EXERCISE GOAL = Pick out each line below containing "inside".

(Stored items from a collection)
--------------------------------------------------
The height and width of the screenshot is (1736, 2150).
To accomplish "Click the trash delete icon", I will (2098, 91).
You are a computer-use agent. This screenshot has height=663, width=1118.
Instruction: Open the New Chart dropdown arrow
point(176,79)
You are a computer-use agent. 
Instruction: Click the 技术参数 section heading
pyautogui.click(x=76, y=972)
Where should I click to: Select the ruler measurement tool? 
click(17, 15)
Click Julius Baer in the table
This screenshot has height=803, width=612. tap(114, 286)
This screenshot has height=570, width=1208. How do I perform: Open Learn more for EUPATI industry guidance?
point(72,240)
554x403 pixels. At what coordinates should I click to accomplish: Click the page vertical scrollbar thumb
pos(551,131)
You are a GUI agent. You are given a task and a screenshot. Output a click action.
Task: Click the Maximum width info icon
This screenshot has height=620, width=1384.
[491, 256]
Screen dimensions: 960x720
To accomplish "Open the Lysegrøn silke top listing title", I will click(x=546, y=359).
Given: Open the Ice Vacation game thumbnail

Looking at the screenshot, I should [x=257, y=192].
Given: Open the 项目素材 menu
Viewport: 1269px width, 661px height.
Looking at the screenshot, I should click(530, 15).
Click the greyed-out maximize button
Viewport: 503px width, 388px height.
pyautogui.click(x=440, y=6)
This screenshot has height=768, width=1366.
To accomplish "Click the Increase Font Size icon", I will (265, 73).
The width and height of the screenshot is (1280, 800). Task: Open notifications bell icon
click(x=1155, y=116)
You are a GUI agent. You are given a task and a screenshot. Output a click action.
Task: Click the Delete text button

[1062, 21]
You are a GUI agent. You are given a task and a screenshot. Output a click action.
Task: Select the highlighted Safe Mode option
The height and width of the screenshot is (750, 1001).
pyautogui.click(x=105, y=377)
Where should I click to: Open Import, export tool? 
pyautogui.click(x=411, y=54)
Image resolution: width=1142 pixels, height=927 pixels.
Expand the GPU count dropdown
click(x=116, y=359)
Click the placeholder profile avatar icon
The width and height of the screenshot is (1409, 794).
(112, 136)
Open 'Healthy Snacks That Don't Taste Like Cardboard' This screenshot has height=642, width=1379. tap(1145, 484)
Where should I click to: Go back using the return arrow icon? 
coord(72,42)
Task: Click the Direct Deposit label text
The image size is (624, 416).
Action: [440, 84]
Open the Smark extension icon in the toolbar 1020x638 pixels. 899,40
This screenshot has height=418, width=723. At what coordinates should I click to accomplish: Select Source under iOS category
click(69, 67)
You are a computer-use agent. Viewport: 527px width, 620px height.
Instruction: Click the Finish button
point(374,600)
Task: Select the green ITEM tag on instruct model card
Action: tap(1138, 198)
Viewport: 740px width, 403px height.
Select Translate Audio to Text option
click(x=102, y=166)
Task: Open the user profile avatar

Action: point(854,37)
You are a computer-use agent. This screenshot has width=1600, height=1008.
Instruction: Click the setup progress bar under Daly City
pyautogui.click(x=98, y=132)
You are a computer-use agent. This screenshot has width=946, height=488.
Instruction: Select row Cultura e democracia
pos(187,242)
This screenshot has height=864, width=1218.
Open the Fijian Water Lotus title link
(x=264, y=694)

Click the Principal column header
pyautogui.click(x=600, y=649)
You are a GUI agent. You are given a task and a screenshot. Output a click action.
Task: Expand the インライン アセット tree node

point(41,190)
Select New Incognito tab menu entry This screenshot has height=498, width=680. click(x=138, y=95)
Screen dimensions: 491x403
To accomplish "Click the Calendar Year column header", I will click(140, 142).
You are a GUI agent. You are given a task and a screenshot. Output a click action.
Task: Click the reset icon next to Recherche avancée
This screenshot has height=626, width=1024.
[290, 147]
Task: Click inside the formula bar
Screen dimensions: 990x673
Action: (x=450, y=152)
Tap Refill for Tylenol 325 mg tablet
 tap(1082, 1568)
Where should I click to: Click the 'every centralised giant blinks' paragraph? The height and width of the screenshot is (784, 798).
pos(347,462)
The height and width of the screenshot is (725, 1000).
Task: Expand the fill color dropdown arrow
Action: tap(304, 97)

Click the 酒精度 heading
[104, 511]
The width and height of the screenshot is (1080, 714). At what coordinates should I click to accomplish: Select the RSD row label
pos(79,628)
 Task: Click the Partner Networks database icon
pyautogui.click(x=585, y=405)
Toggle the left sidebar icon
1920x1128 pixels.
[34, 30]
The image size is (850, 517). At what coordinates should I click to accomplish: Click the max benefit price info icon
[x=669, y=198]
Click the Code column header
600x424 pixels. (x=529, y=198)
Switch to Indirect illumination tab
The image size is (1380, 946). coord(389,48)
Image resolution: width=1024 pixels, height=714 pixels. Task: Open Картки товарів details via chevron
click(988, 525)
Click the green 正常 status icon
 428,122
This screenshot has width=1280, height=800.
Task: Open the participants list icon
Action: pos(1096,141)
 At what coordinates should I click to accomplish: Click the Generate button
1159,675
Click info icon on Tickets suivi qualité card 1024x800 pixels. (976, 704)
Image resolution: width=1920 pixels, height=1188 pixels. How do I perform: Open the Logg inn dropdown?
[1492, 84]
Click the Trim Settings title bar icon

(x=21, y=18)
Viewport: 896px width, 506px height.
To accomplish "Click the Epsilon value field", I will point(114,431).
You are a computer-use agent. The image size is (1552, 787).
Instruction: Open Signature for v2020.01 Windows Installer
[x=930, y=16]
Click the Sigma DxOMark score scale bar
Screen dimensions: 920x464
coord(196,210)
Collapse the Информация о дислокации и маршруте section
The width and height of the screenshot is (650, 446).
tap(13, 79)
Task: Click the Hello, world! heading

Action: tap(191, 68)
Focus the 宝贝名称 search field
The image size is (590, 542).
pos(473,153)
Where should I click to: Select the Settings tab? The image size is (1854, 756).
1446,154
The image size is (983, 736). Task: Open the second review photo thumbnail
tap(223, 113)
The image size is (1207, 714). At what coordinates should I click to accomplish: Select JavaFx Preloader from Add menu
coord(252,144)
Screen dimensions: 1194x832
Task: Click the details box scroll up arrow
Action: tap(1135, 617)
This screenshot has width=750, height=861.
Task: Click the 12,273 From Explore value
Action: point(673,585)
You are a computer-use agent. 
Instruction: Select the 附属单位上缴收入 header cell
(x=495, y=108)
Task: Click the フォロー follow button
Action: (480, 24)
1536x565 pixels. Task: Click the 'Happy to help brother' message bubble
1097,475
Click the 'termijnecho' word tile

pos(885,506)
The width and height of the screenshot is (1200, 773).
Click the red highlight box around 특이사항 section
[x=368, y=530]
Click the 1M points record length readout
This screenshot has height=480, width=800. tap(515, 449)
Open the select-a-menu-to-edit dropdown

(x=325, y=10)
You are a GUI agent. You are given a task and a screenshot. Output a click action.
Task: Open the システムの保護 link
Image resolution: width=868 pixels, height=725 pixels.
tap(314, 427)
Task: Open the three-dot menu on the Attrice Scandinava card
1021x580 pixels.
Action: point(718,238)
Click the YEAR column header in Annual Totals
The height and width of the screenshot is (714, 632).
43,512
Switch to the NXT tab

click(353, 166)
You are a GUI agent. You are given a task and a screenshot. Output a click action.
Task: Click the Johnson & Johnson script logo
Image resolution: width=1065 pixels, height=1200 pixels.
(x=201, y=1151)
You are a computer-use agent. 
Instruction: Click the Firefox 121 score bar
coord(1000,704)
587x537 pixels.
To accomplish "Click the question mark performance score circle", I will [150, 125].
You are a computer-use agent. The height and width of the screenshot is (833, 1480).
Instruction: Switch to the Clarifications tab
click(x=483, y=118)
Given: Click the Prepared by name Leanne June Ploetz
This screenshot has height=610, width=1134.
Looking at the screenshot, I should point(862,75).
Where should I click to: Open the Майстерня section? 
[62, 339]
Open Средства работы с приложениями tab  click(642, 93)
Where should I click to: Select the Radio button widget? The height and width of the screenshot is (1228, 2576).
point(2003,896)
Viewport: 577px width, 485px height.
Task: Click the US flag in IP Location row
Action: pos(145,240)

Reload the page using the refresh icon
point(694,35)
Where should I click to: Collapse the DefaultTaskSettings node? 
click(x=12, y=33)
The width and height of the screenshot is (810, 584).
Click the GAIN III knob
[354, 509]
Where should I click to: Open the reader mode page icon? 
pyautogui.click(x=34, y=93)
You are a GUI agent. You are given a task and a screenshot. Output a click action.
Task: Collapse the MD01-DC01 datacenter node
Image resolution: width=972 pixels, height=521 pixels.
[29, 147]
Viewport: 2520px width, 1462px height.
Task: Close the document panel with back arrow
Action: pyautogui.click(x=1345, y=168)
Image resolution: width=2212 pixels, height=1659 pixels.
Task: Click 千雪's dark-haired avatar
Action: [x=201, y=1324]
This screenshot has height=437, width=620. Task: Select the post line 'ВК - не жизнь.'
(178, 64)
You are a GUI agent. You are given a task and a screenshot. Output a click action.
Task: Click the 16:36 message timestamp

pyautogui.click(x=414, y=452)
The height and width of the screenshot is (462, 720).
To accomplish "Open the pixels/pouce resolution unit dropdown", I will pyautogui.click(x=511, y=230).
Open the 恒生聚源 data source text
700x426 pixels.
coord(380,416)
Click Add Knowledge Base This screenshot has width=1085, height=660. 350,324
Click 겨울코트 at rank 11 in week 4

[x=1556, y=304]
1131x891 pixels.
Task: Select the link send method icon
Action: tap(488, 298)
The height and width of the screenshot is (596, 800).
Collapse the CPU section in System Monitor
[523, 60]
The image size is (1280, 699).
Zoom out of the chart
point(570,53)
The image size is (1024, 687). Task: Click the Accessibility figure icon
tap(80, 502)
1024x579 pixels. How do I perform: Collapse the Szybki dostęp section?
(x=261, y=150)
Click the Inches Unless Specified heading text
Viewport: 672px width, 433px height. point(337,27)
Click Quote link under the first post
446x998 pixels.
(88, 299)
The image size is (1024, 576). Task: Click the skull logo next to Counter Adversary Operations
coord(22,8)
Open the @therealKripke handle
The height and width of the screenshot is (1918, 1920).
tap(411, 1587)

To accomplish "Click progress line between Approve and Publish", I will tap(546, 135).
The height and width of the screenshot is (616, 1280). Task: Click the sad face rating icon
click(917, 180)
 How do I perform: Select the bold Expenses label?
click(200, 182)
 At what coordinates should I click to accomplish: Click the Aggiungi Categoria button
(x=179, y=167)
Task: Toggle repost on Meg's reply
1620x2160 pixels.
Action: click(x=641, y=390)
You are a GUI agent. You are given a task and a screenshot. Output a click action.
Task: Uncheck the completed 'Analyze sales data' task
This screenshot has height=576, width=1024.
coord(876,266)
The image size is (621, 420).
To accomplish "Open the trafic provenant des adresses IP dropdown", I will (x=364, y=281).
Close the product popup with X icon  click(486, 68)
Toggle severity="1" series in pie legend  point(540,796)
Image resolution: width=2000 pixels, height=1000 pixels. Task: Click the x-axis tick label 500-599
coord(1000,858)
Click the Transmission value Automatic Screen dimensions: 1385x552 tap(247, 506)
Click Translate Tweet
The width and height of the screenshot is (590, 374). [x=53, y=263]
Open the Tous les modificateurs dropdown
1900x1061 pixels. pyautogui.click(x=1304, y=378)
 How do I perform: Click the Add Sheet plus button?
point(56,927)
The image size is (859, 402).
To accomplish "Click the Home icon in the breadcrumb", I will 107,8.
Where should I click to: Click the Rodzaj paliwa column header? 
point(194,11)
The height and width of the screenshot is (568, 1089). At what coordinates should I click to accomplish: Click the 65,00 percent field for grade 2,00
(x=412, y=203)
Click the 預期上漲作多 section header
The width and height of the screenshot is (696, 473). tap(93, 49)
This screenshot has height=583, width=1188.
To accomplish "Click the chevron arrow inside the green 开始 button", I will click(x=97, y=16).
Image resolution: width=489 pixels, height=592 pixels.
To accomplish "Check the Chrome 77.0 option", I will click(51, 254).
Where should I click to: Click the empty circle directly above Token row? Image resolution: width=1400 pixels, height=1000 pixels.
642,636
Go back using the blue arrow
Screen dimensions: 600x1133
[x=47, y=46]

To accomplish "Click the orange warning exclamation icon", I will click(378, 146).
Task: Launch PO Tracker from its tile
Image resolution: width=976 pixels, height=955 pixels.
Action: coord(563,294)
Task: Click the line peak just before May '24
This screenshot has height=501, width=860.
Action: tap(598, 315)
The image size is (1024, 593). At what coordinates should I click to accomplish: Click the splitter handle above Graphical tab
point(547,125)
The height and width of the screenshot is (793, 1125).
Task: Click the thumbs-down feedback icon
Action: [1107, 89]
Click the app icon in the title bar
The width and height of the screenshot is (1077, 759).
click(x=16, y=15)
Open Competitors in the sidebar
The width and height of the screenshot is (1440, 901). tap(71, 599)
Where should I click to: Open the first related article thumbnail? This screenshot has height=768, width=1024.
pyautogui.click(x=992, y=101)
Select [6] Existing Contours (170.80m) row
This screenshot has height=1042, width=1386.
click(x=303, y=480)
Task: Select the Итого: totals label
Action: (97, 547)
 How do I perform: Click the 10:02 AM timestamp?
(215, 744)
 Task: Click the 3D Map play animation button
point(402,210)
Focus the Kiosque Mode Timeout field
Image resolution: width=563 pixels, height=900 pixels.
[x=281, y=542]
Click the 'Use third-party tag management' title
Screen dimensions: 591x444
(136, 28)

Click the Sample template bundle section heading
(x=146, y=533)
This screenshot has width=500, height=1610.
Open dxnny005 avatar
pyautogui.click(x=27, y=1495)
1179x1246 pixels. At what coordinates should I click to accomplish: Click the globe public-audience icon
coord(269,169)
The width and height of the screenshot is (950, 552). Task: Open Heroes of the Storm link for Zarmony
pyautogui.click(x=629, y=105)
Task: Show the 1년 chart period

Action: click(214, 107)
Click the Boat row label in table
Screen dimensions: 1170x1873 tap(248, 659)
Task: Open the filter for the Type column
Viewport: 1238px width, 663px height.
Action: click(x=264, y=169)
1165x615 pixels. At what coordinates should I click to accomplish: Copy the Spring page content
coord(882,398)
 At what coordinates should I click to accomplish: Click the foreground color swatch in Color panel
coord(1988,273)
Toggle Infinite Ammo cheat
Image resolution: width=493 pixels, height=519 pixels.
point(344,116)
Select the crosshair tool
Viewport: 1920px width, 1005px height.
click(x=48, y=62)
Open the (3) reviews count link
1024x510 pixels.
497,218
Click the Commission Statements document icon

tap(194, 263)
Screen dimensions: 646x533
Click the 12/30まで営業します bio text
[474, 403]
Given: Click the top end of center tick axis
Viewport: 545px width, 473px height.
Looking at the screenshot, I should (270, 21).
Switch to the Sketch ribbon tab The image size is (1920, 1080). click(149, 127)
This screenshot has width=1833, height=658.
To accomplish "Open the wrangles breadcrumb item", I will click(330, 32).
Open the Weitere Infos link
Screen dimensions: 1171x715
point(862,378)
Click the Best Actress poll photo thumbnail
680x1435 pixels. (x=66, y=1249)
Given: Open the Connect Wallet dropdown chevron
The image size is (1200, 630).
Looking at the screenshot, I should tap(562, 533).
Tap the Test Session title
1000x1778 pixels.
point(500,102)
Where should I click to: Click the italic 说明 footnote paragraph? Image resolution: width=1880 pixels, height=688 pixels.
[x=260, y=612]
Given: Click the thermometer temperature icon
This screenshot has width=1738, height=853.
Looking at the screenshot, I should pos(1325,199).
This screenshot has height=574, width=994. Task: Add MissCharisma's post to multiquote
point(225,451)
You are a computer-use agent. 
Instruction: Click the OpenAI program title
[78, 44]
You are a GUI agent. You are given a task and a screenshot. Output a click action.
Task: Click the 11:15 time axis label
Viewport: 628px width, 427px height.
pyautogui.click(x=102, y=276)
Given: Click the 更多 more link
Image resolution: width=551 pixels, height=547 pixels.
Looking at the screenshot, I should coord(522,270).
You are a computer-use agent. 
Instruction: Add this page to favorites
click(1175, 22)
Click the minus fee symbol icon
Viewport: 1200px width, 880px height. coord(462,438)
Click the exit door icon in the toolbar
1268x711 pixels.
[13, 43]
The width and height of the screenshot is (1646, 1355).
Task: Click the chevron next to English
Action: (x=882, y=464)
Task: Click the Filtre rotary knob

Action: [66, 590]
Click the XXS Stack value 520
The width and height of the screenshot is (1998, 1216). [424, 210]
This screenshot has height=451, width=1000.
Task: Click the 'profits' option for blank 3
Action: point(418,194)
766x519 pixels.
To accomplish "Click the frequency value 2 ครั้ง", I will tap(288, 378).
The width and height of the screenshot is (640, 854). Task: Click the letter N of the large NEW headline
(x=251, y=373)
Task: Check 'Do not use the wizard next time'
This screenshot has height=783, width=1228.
--------------------------------------------------
EXERCISE ANSWER =
Task: Click inside the formula bar
To accomplish "Click the chevron arrow inside the green 开始 button", I will click(x=97, y=16).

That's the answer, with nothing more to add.